Avi Schick, head of the Empire State Development Corp. for 2007 and 2008, has a bad idea in today’s Daily News. He wants to use our taxpayer-guaranteed state and city pension funds to prop up the teetering local construction and commercial-real estate industries. “How would this … work?” Schick asks.
Answer: it wouldn’t, and it would likely exacerbate our commercial real-estate problems while imperiling pension funds and thus tax dollars.
“New York should create its own fund to provide financing to critical real estate and development projects across the state,” Schick writes, saying that “office and residential buildings, warehouses and distribution centers can’t be financed, and those that need to be refinanced have nowhere to turn and will be in danger of default.”
Schick suggests state comptroller Tom DiNapoli and his city counterpart, William Thompson, create such a fund to “finance commercial real estate” with $2 billion in state and city pension money, to be matched by union pension funds and bank funding.
Schick thinks that this public money and the initial bank money could raise at least $5 billion in total. Further, he thinks that the money could attract additional Federal Reserve and other federal government money through the Fed’s new consumer- and commercial-lending bailout program.
O, what a tangled web we weave, when first we practice to deceive, with bad government structured finance on top of bad private-sector structured finance.
It’s hard to know where to start with what’s wrong with this idea.
First, commercial real-estate construction in New York has stopped for a good reason: there’s a glut of existing, empty real estate, and the glut is growing.
“Building values are dropping as unemployment worsens, offices empty, rents decline, credit remains tight and buyers expect higher rewards for taking on more risk,” the Times reported last week on the New York City market. As rents have fallen nearly 16 percent in less than a year, and as the vacancy rate has risen from frictional levels to double digits, office building values have fallen off a third or more.
And the real risk is future uncertainty, not just for the next couple of years as the financing market remains unsettled, to say the least, but for the indefinite future.
For the past few years, the Manhattan market has thrived on hedge funds, banks, finance-related law firms, and the like paying ever-higher dollars for premium space.
But as we’ve said repeatedly, Wall Street simply may not come back in anything close to its super-profitable bubble-era form. Yes,
New York, provided it keeps up public safety and the like, can attract new businesses to replace Wall Street — but they may not have the same level of cash. Rents and thus asset values may be permanently lower.
Second, 2006-era valuations were wildly speculative even based on a Panglossian scenario of ever-rising rental prices.
Think of 450 Park selling for $1,600 a square foot in early 2007, as the Times cites, when $1,000 a square foot had seemed outlandish just 18 months before. Even less outlandish valuations will suffer: the average class-A midtown building may be worth $350 a square foot today, down as much as 40 percent from 18 months ago, one of the Times’s sources estimates.

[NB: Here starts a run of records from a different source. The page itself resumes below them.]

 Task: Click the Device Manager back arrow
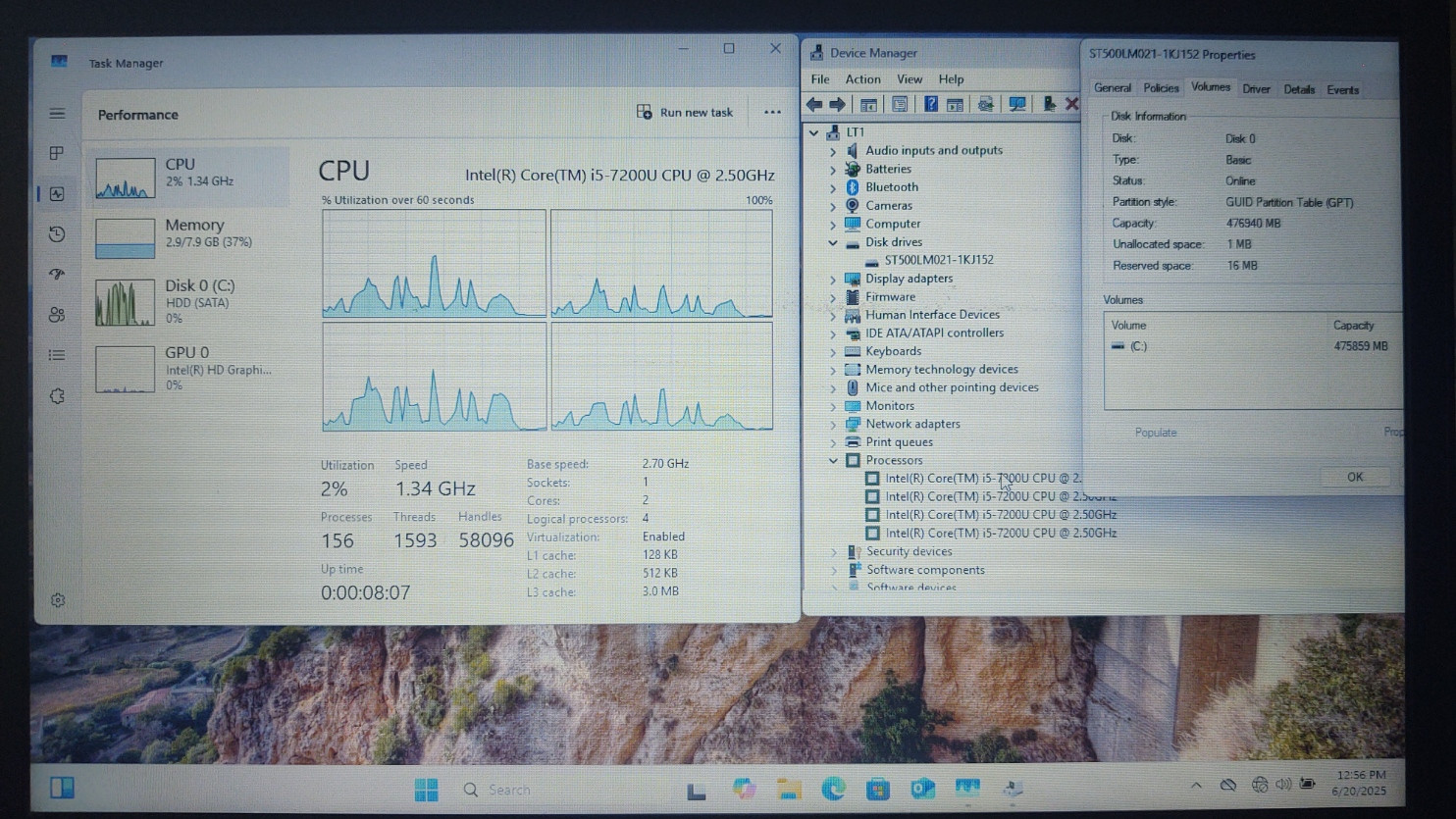tap(814, 104)
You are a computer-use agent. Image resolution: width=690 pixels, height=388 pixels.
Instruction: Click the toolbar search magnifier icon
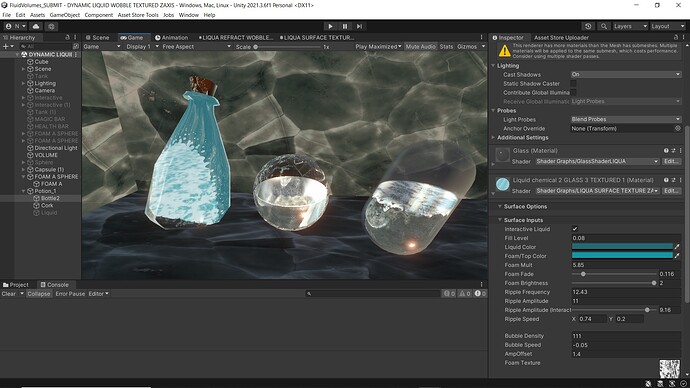pyautogui.click(x=604, y=26)
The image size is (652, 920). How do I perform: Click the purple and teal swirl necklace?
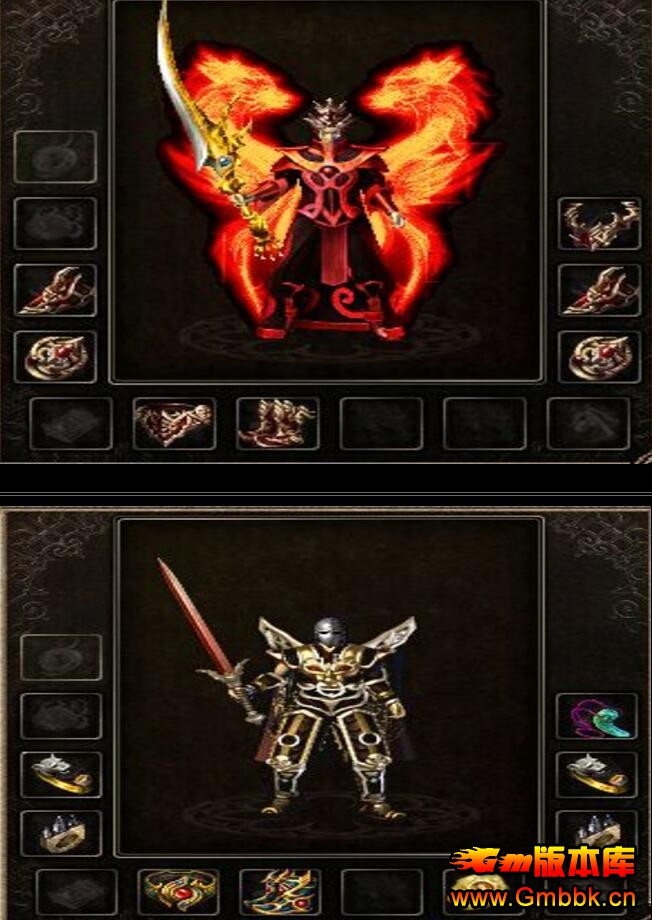click(x=596, y=716)
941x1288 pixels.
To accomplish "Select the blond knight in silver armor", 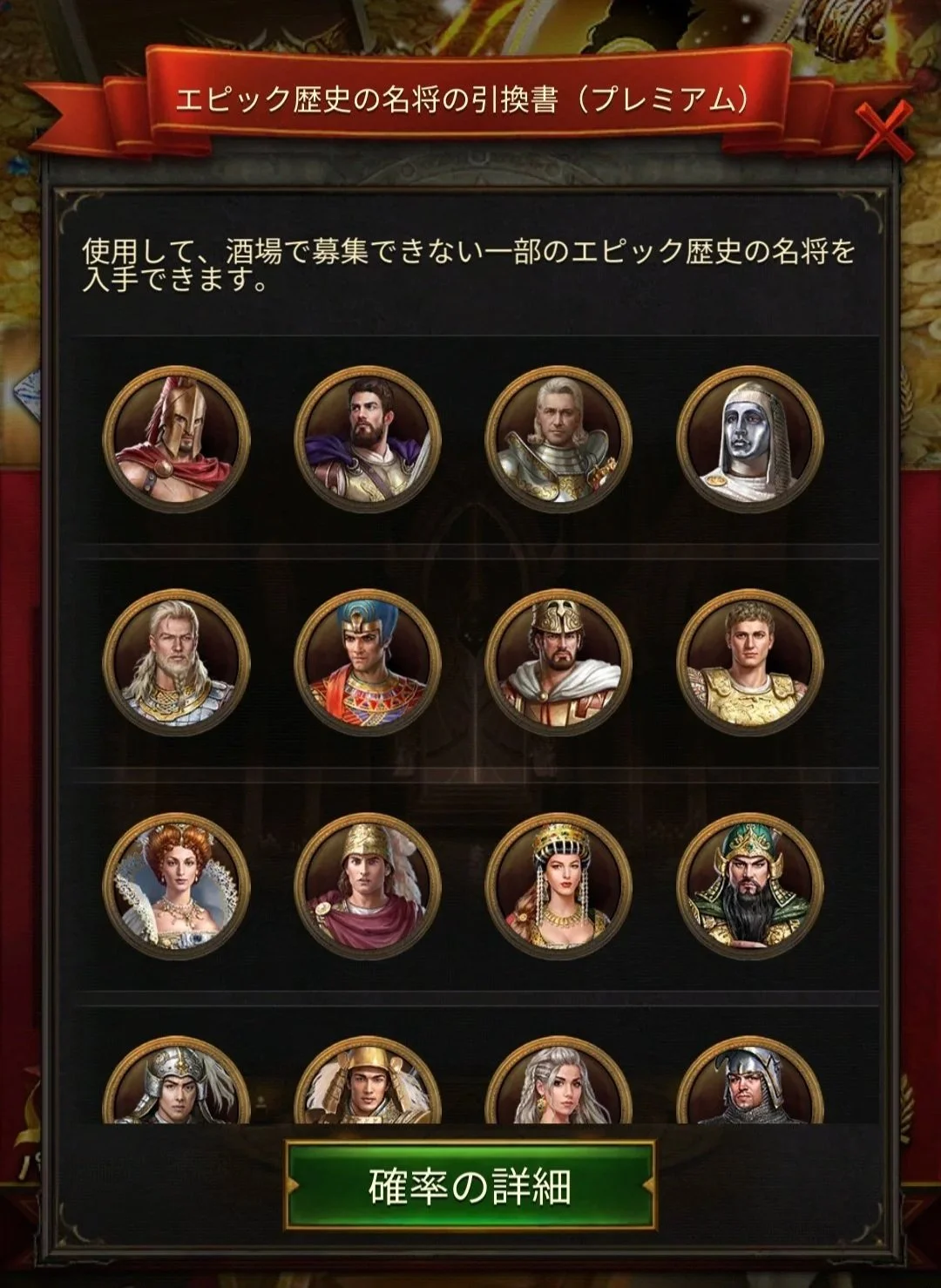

These lower valuations aren’t the problem; the higher ones were.
The commercial market simply needs to wring itself of its speculative excesses– very painfully. And the virtue of that workout is that unlike with overvalued houses, people won’t be evicted from their houses as part of that workout.
Owners and developers must adjust to sharply lower prices in the future. And banks who lent money against unrealistic valuations must take their losses, which are now the federal government’s direct fiscal responsibility, certainly not New York City’s.
Anything that New York City and State do to retard this process will delay the industry’s recovery. Moreover, anything that the city and state do to prop up commercial rent prices is bad for the rest of the city’s economy, as well. Too-high commercial rents are good only for owners. They are bad for non-Wall Street tenants, and thus for the city’s attempt to diversify itself away from a financial industry that has imploded.
All of Schick’s talk about attracting private dollars with public dollars is worrisome, too.
In the new world of “public private” financial partnerps, this idea means that the public sector likely would take on the risk. Otherwise, a terrified private sector would never step in (for good reason).
The state and city pension funds — and taxpayers — therefore would face a risk of significant losses as the market forces simply overwhelm the government’s relatively paltry amount of cash.
Ironically, if Schick and his predecessors at ESDC had done a good job at their last job — overseeing reconstruction at the World Trade Center site — they’d have alleviated a bit of this crisis. Developer Larry Silverstein could have easily got private financing to rebuild that site three years ago, or four years ago — but not today.
Ground Zero is the only city site where it’s even possible to argue with a straight face that the city and state governments should directly support reconstruction — because it’s a matter of rebuilding a neighborhood that terrorists destroyed.
But even here, as state and city resources become more finite, more public subsidies for Ground Zero become a matter of debate.
The cold, hard fact is that the city needs working subways more than it needs more real estate right now.